Property insurance may be softening in those regions outside of the US and Caribbean, but this is no reason for reinsurers to follow suit. Maintaining discipline is key in this environment, explains Heike Trilovszky.

Following the catastrophic hurricane losses in 2004 and 2005, which peaked for Katrina, the global insurance and reinsurance market for property cover has divided in two. On the one hand, there are the markets with traditional hurricane exposure. On the other hand, there are those that have been spared losses from extreme catastrophe events in the last few years. The first group is understandably experiencing a hardening in both original and reinsurance rates to an extent that was previously inconceivable. But the second group has been left with the difficult task of proving underwriting discipline in the truest sense of the word.

Climate change

While in most parts of the world outside the US and the Caribbean the insurance industry has not experienced any catastrophe losses that are even remotely as high, there is no doubt that the corresponding exposures exist and that the risks are increasing. This is not just because of ever-increasing insured values, but also climate change, which is leading to increases in the number and the intensity of extreme weather events. Yet another record summer across Europe in 2006 may not have been an issue for the insurance industry but is another indication that weather patterns are changing.

Another indication was Hurricane Vince in October 2005. Normally, hurricanes originate off the coast of Africa and are carried westwards to the Caribbean by the trade winds. Hurricane Vince formed over the mid-Atlantic and then - fortunately having weakened to a tropical depression - swept south-eastwards across the southern tip of Spain. In Seville, 43 litres of rain per square metre fell within just a few hours. Meteorologists believe that Vince is the first hurricane ever to have formed so close to Europe.

And the insurance industry is feeling the financial impact of the higher activity of weather-related events. 2005 and the first half of 2006 have generated losses for severe flooding in Central and Eastern Europe and in Asia, and for the rising number of typhoons in the Pacific.

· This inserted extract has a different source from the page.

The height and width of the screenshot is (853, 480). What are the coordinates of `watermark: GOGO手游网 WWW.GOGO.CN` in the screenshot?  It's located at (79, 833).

In the late 1990s, and following the events of 9/11, all insurance managers agreed that there was no serious alternative to risk-adequate prices and terms and conditions, and that the original insurance business itself had to earn the necessary cost of capital. Cross-subsidisation of overall results with the help of investment returns (cash-flow underwriting) was to come to an end. The correctness of this approach was firmly underlined by the bear market on the international stock exchanges after the "new economy" bubble burst.

Back to old tricks

The vehemence with which the new credo was proclaimed gave the sense that insurers really meant it this time. The majority of insurers are well aware of the great challenges the industry faces, and are committed to strict underwriting discipline. However, especially in primary insurance, old patterns are beginning to emerge. Some players have been systematically attempting to gain market share at the cost of profitability since the equity markets picked up again two years ago. In some European property insurance markets, price reductions of up to 20% in the commercial and industrial property business are not uncommon. Added to this, with the exception of cat-prone business, markets in Africa and Asia/Australasia continue to be very competitive.

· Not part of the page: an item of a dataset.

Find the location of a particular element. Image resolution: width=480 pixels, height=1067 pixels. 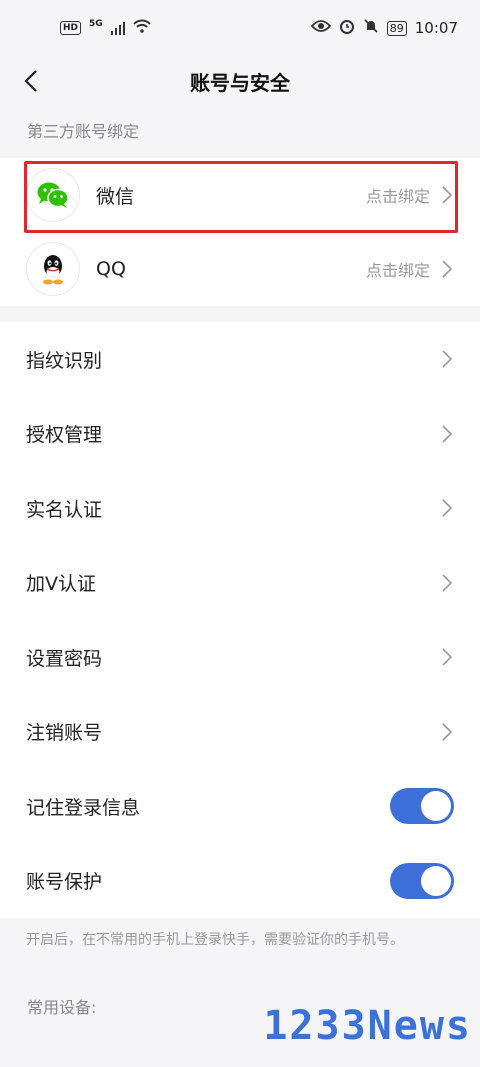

When primary insurance markets soften, one tempting solution has been to pass the deteriorations in original terms and conditions onto reinsurers. So in a softening insurance market, reinsurers need to decide if they are prepared to follow suit and support this trend or if they should stick to protecting their bottom line, even if it may be at the expense of their top line.

The experience at Munich Re has been that a well-diversified portfolio, the capability to differentiate between good and bad risks, and the discipline to give profitability the precedence over volume, should lead to a good return on risk capital and provide customers with financial security on a sustainable basis. The world has become riskier and global capital markets invest where they see the best risk/return profiles.

That is why at the 1 January renewals Munich Re is only offering its capacity where terms and conditions are sufficient and where necessary, will withdraw from unprofitable business. Those clients looking for long-term relationships appreciate that long-term profitability is a prerequisite for reinsurers to provide long-term capacity.

- Heike Trilovszky is head of corporate underwriting at Munich Re.